南西フランスの地方,ガスコーニュの一部。ジロンド河口からアドゥール川河口に至る230kmの大西洋岸を底辺とした三角形の砂地の平野で,ランド県とジロンド県,ロット・エ・ガロンヌ県の一部にまたがっている。海岸線沿いには並列して砂丘が発達し,幅約5km,ピラでは標高100mを超える。内陸は厚さ数十mの砂の層で覆われ,この砂は地表から1m足らずで,アリヨスと呼ばれる不浸透性の砂岩の層を形成している。他方,アルカションArcachonの潟に流れるレイル(またはエイル)川を除き,海への排水路はなく,砂丘の内側に降水がたまり,一連の湖沼をつくり,また冬の降水期には広く浸水する。〈ランド(荒れ地の意)〉の名のごとく,本来この湿地にはヒースやハリエニシダなどの低木のほか,わずかな松が生えているにすぎなかった。19世紀初めまでは,比較的排水のよい丘の上や谷の斜面に農場を設けた農民が,この荒れ地で羊の放牧を行っていた。羊の毛皮をまとい,1mもの高さの高下駄をはいた牧夫の独特の風俗は有名である。
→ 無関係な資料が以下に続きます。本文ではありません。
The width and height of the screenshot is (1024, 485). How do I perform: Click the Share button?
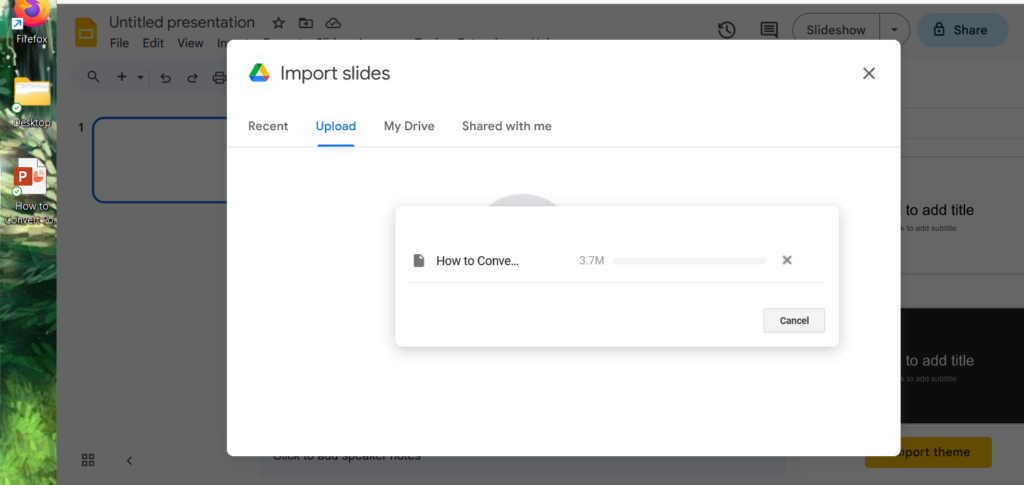click(x=957, y=30)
18世紀後半から松の植林による砂丘の固定化が始められ,19世紀中ごろには本格化した。第二帝政期には,ナポレオン3世自身の発意により,内陸の大規模な土地改良工事が行われ,排水路網が完成し,コルクガシやとくに松が植林され,荒れ地は様相を一変した。1914年には森林面積100万haに達し,成木に達した松は枕木や坑木として伐採されるほか,松やにの採取が盛んに行われた。しかし〈黄金の木〉とさえ呼ばれたこの松林の経営の繁栄も長続きせず,外国産の木材や樹脂との競争,中小地主の経営放任や労働力不足による荒廃に加え,37年から50年にかけては,火災により45万haもの林が壊滅的被害をこうむった。
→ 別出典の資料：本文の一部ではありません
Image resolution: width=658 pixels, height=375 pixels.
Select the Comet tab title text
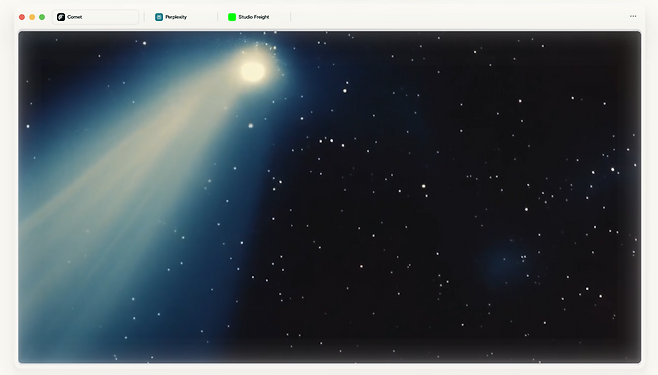[75, 17]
今日,ランドの松林は,その大半が近代的な林業技術により復興された。松やにの採取はほとんど行われないが,代わってパルプ材,さらに建築用材としての利用が進み,依然フランスで最も広い森林として重要な資源である。この林業に伴い,製紙,製材などの工場が各地に点在している。また,林の中央部のグランド・ランドは自然公園に指定され,マルケーズの生態博物館,ラブエール~サブル間の狭軌鉄道,グランド・レエル川のカヌー競技などが人気を集めている。
観光産業の発達は,とりわけ海岸地域に著しい。カキの養殖で知られるアルカションは,19世紀以来,全ヨーロッパに知られた保養地であったが,今日では潟の周辺および海岸線全域に開発が及び,砂丘内側の湖沼を中心に,水浴場,ヨット基地,キャンプ場などの設備が設けられている。そして乱開発を避けるべくアキテーヌ海岸整備事業団(MIACA)が統一的な開発計画を作成して調整にあたり,自然環境の保全との調和に努めている。